We quantitated parameters of longevity of hematopoiesis in both the adherent layer of LTBMCs and in the production of non-adherent cells and their capacity for colony formation over 27 weeks. Figure 1A demonstrates confluence of the adherent layer in marrow cultures. Figure 1B demonstrates cobblestone island formation in long-term cultures. Figure 1C demonstrates cumulative cobblestone islands. Figure 1D shows weekly cell production, and Figure 1E shows cumulative total cell production. The longevity of production of hematopoietic cells, which form weekly day-7 colony-forming unit progenitors, and cumulative production are shown in Figure 1F and G, respectively.
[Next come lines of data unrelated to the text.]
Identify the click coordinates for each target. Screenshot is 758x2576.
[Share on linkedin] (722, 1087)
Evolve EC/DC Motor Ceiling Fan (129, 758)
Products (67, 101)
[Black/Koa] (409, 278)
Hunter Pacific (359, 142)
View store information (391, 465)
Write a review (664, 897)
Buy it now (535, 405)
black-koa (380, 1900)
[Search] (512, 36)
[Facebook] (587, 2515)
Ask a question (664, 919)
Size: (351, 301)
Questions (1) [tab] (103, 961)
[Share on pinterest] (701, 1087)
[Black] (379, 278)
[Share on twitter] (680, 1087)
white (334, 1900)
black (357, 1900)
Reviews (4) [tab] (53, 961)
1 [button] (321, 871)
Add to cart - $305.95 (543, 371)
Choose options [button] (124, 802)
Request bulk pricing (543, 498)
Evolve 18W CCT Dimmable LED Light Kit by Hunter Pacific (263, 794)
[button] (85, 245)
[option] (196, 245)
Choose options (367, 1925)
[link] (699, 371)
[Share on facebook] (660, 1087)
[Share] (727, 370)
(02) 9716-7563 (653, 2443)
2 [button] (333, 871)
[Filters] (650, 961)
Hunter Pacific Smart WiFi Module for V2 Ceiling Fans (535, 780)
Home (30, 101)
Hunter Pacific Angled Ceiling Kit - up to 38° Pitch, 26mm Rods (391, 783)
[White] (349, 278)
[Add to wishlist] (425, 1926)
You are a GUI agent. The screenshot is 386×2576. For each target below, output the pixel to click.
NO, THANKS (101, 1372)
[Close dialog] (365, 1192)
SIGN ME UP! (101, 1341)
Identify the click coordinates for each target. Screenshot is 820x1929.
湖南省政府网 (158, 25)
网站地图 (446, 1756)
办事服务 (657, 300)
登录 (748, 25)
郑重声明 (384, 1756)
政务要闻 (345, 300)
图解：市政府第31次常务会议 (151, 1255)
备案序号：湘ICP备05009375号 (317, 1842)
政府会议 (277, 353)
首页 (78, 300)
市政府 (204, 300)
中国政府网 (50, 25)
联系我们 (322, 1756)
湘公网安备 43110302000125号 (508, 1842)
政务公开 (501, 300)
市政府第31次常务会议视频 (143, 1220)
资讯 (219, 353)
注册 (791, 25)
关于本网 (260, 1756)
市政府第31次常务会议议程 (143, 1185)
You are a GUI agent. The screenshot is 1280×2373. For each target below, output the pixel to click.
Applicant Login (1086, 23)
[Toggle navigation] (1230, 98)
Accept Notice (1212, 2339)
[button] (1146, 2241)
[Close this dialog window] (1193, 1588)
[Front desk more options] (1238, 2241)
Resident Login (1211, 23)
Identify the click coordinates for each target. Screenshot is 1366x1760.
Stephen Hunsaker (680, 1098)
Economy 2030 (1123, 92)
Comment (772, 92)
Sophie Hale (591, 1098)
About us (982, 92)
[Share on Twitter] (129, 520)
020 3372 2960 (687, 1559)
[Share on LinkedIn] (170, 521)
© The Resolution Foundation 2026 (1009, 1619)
Weekly continuous production of day-14 CFU-GEMM, which are more primitive multi-lineage hematopoietic progenitor cell colonies is shown in Figure 1H and cumulative production in Figure 1I. Statistical analysis of day-7 CFU progenitors and day-14 CFU-GEMM are shown in Tables I and II. Tlr4−/− mouse marrow generated significantly more hematopoietic cells for a longer duration in LTBMCs.
Figure 1.
Hematopoiesis in long-term bone marrow cultures from Toll-like Receptor 4 (TLR4−/−) compared to TLR4+/+ mice. A) Confluence of adherent layer; B) Cobblestone islands weekly; C) Cumulative cobblestone islands; D) Weekly production of non-adherent cells; E) Cumulative production of non-adherent cells, F) Weekly CFU-GEMM scored at day 7; G) Cumulative day 7 CFU-GEMM; H) Weekly Day 14 CFU-GEMM; i) Cumulative day 14 CFU-GEMM.
Table I.
Analysis of hematopoiesis in long term bone marrow cultures (LTBMCs) from toll-like receptor 4−/− (TLR4−/− mice): Weekly production of “day 7” colony forming unit granulocycte, erythrocyte, macrophage, megakaryocyte CFU-GEMM.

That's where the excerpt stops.